PromptMM tackles overfitting and noise in multi-modal recommenders by distilling knowledge from a heavy modality-aware teacher into a lightweight student. It introduces soft prompt-tuning as a semantic bridge and proposes disentangled modality-aware ranking KD alongside embedding KD, enabling task-adaptive, robust knowledge transfer. The approach yields a compact, efficient model with superior accuracy across Netflix, TikTok, and Electronics datasets, supported by extensive ablations and resource analyses. This framework offers practical gains in online inference speed and memory usage while maintaining or improving recommendation quality, suitable for real-world multimodal systems.

Abstract

Multimedia online platforms (e.g., Amazon, TikTok) have greatly benefited from the incorporation of multimedia (e.g., visual, textual, and acoustic) content into their personal recommender systems. These modalities provide intuitive semantics that facilitate modality-aware user preference modeling. However, two key challenges in multi-modal recommenders remain unresolved: i) The introduction of multi-modal encoders with a large number of additional parameters causes overfitting, given high-dimensional multi-modal features provided by extractors (e.g., ViT, BERT). ii) Side information inevitably introduces inaccuracies and redundancies, which skew the modality-interaction dependency from reflecting true user preference. To tackle these problems, we propose to simplify and empower recommenders through Multi-modal Knowledge Distillation (PromptMM) with the prompt-tuning that enables adaptive quality distillation. Specifically, PromptMM conducts model compression through distilling u-i edge relationship and multi-modal node content from cumbersome teachers to relieve students from the additional feature reduction parameters. To bridge the semantic gap between multi-modal context and collaborative signals for empowering the overfitting teacher, soft prompt-tuning is introduced to perform student task-adaptive. Additionally, to adjust the impact of inaccuracies in multimedia data, a disentangled multi-modal list-wise distillation is developed with modality-aware re-weighting mechanism.
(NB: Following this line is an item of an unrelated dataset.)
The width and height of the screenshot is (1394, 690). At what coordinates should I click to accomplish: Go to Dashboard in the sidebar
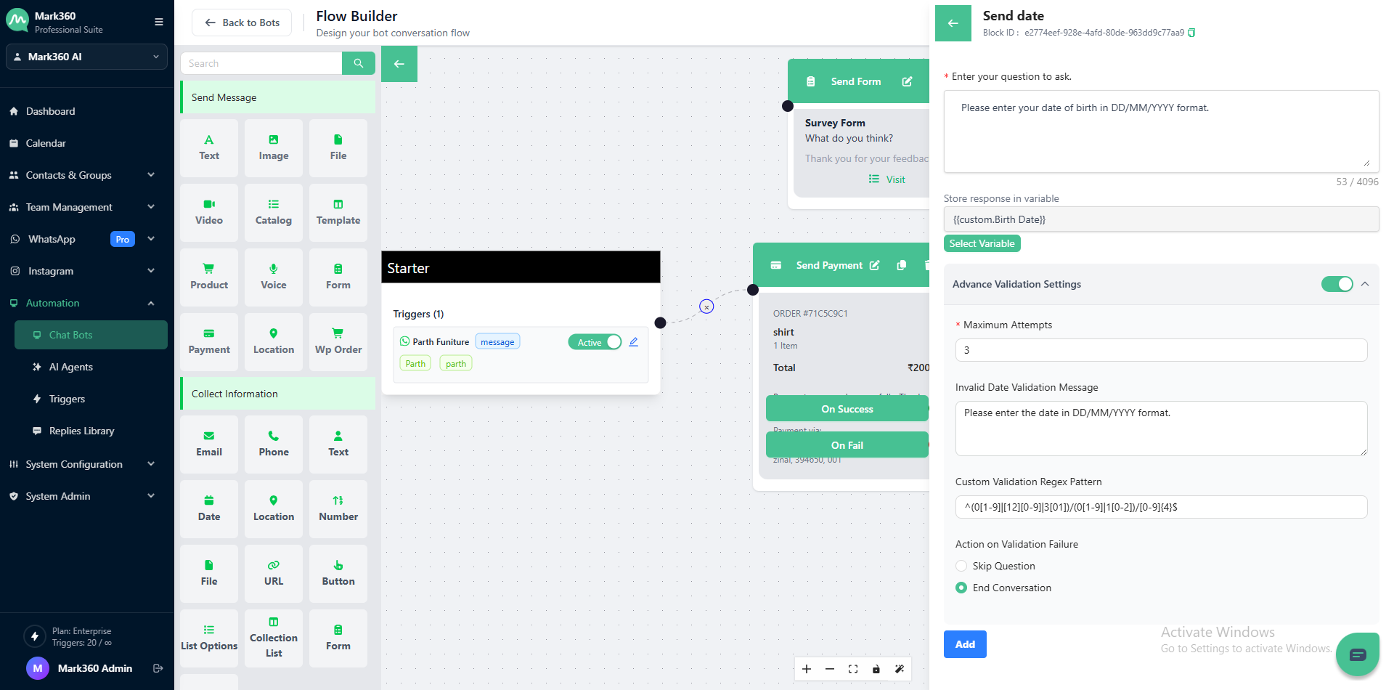(50, 111)
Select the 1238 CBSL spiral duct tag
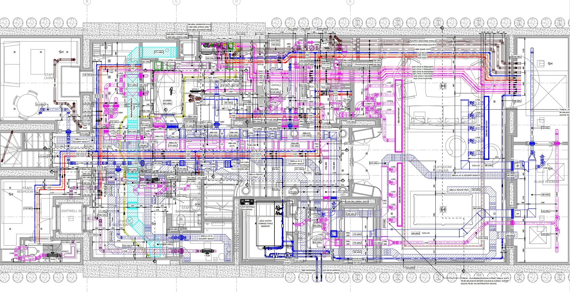Viewport: 570px width, 292px height. point(357,202)
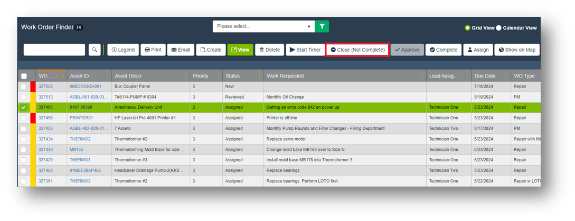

Experiments on real-world data demonstrate PromptMM's superiority over existing techniques. Ablation tests confirm the effectiveness of key components. Additional tests show the efficiency and effectiveness.

Figures (5)

• Figure 1: PromptMM is to learn a lightweight recommender with minimal online consumption, including three types of KD: i) ranking KD; ii) denoised modality-aware ranking KD; iii) modality-aware embedding KD. Besides, prompt-tuning is for adaptive task-relevant KD; disentangling and re-weighting are introduced to adjust the impact of noise in modalities.
• Figure 2: Calculation Example of Disentangled KD
• Figure 3: t-SNE Visualization on Tiktok for raw high dimensional multi-modal features $\textbf{X}^m$, modality-specific representations $\textbf{F}^m$ of PromptMM and $\textbf{F}^m$ of variant w/o-Prompt.
• Figure 4: Impact study of hyperparameters in PromptMM.
• Figure 5: Training curves of PromptMM framework in terms of Recall@20, NDCG@20, and $\mathcal{L}$ on Tiktok dataset.